Fort Bonneville was a fortified winter camp and fur trading post near present-day Pinedale, Wyoming established in 1832 by Captain Benjamin Bonneville. Bonneville's party was engaged in the exploration of Wyoming, crossing the South Pass with 110 men and about 20 wagons. Bonneville completed the stockade on the Green River on August 9, 1832. Heavy fall snows caused Bonneville to reconsider the site, and the party abandoned it, leading the place to become known as Bonneville's Folly or Fort Nonsense. Bonneville moved on to the Salmon River in Idaho for the winter. The Green River site functioned as a rendezvous until the party returned east in 1835.
Fort Steele, also known as Fort Fred Steele, was established to protect the newly built Union Pacific Railroad from attacks by Native Americans during construction of the transcontinental railroad in the United States. The fort was built in 1868 where the railroad crossed the North Platte River in Carbon County, Wyoming. Work on the fort was carried out by military and civilian labor. Fort Steele was one of three forts built on the line. Fort Sanders near Laramie and Fort D.A. Russell at Cheyenne were the other railroad forts. Fort Steele was named for the recently deceased General Frederick Steele.

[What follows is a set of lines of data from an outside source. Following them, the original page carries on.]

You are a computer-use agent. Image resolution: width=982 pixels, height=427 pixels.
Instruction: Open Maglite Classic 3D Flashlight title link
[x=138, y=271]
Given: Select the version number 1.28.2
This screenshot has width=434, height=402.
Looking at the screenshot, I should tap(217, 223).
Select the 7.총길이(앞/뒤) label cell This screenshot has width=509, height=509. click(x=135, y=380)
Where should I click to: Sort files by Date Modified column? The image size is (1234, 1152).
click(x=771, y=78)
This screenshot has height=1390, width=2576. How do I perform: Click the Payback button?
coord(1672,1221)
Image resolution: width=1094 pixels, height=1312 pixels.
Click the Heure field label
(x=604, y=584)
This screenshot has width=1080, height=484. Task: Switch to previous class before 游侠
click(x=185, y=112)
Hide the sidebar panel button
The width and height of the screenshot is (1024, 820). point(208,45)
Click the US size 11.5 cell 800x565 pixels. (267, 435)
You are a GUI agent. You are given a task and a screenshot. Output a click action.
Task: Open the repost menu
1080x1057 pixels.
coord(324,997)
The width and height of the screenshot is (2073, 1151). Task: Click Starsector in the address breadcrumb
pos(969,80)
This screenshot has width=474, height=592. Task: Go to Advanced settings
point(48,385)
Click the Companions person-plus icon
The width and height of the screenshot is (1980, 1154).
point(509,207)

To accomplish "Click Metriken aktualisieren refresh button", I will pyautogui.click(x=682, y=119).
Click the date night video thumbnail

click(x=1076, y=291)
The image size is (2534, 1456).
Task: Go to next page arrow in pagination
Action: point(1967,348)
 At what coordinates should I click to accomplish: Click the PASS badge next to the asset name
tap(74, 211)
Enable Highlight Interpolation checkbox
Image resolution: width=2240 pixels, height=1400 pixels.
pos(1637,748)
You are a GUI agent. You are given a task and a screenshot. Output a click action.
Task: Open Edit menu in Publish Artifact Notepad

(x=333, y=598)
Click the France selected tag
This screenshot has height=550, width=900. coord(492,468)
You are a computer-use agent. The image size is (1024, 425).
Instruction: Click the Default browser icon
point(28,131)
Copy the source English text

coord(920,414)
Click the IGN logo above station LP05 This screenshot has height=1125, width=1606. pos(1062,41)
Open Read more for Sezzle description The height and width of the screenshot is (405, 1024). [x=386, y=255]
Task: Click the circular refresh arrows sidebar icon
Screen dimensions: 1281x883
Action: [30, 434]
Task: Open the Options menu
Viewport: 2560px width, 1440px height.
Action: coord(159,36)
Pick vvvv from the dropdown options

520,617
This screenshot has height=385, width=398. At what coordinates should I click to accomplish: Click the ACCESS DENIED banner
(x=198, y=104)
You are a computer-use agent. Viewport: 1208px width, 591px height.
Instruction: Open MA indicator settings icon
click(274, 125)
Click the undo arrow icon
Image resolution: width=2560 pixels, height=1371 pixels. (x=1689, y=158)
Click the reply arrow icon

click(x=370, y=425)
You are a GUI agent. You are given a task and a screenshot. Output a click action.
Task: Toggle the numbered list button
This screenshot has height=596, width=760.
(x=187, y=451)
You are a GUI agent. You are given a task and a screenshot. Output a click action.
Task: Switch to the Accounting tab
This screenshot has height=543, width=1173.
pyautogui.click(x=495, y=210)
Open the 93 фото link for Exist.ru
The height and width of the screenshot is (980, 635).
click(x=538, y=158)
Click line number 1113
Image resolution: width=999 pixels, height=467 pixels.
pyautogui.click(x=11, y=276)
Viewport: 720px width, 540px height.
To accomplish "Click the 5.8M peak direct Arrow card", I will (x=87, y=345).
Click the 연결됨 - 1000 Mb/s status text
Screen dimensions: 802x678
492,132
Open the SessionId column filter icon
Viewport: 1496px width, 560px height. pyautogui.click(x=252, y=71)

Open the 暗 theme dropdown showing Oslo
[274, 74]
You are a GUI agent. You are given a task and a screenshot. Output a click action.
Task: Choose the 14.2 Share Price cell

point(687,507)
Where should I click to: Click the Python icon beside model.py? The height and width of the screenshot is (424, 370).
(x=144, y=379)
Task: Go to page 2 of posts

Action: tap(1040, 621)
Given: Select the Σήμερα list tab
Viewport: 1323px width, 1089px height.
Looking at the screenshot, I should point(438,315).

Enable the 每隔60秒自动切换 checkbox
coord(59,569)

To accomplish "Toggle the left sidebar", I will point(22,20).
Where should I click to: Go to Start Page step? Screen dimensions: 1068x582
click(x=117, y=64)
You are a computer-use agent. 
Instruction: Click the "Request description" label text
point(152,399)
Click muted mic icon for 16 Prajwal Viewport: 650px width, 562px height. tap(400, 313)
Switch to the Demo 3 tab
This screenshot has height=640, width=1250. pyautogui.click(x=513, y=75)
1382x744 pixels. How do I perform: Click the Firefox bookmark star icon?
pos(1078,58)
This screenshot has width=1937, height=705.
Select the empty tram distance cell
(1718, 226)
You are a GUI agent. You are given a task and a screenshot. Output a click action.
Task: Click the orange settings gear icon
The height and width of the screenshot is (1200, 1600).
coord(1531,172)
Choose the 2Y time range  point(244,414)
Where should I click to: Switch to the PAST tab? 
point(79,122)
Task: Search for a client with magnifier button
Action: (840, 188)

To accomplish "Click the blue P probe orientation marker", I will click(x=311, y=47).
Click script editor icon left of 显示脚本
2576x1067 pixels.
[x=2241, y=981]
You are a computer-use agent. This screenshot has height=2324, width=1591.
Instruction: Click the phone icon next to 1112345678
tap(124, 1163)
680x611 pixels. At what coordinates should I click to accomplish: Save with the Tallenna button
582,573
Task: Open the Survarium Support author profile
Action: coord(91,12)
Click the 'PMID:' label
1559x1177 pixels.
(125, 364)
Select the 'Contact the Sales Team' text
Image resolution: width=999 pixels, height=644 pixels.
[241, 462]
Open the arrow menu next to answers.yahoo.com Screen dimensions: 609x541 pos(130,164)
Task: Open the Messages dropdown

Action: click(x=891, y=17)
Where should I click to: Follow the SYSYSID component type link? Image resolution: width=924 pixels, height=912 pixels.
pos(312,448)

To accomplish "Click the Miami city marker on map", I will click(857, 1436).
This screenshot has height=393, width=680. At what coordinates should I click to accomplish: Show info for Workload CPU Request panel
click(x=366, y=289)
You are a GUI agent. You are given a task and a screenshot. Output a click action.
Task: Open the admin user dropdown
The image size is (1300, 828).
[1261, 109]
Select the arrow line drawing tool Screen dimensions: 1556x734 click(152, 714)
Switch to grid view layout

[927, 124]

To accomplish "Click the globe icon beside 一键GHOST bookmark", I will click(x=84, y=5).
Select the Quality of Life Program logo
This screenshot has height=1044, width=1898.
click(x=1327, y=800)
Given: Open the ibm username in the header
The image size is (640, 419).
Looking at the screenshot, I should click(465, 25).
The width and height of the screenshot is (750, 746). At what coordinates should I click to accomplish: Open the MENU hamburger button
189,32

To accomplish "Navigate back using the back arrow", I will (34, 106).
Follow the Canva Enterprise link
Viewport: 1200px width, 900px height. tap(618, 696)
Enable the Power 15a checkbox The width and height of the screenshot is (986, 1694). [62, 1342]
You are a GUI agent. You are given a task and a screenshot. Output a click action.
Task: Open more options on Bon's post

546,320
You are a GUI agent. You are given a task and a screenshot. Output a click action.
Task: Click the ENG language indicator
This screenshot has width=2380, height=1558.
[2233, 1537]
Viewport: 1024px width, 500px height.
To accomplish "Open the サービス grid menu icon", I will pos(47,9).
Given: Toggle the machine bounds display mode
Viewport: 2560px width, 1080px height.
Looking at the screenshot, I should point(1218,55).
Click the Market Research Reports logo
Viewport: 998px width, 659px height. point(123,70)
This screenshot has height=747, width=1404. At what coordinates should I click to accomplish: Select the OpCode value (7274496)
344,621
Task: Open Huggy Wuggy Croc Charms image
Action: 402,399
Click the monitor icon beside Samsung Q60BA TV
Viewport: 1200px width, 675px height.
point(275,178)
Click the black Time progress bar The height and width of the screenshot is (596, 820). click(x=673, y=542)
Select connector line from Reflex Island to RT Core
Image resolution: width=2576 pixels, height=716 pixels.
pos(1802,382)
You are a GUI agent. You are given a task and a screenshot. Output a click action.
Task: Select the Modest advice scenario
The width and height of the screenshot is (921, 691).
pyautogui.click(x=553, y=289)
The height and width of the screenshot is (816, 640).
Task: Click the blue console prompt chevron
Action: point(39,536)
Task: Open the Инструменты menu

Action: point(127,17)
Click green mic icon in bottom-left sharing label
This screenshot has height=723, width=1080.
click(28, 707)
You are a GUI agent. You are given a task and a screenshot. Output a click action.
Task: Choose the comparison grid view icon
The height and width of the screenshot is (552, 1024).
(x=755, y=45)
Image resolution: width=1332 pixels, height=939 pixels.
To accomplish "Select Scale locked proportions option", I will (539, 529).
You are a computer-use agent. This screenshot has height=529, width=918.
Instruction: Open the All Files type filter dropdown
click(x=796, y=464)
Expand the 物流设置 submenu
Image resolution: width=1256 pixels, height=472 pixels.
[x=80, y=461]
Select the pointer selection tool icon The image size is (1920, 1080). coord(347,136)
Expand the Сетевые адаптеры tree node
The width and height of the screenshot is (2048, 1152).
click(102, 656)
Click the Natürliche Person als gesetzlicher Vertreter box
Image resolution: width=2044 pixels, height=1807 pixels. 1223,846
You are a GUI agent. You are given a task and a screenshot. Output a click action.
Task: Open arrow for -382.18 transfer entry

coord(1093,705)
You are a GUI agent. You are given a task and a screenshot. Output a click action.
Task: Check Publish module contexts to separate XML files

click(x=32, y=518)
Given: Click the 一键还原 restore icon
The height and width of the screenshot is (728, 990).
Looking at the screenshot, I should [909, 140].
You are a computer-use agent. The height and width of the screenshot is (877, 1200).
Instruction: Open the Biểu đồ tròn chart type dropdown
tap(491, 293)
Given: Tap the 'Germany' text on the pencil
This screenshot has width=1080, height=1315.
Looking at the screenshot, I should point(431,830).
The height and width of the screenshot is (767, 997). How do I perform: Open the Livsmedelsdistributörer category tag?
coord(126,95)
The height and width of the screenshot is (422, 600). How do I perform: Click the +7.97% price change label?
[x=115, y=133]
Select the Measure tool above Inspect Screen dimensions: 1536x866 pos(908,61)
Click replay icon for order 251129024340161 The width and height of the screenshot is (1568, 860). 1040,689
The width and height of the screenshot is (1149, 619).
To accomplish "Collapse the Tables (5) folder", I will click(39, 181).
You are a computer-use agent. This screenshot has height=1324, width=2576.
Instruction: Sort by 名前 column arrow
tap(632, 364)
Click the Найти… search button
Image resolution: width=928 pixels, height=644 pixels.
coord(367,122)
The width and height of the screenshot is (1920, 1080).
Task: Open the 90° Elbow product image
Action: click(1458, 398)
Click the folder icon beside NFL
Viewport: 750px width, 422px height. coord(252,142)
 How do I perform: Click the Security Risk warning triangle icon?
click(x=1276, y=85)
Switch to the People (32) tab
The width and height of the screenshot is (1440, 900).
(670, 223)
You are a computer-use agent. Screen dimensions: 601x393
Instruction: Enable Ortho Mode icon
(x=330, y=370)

Granger Station State Historic Site, also known as Granger Stage Station, South Bend Station and Ham's Fork Station, is a Wyoming state park dedicated to the interpretation of the station, the Pony Express and the Overland Trail. A settlement was first established about 1856 at the meeting of Ham's Fork with Black's Fork of the Green River, where a ferry crossed Ham's Fork. This became a station on the Pony Express in 1860-1861, then was a station on the Overland Trail in 1862. By this time it was known as the South Bend Station. In 1868 the trail was superseded when the Union Pacific Railroad arrived at the site. The station was deeded to the State of Wyoming in 1930. It is operated as a state historic site. The Granger Station was placed on the National Register of Historic Places on February 26, 1970.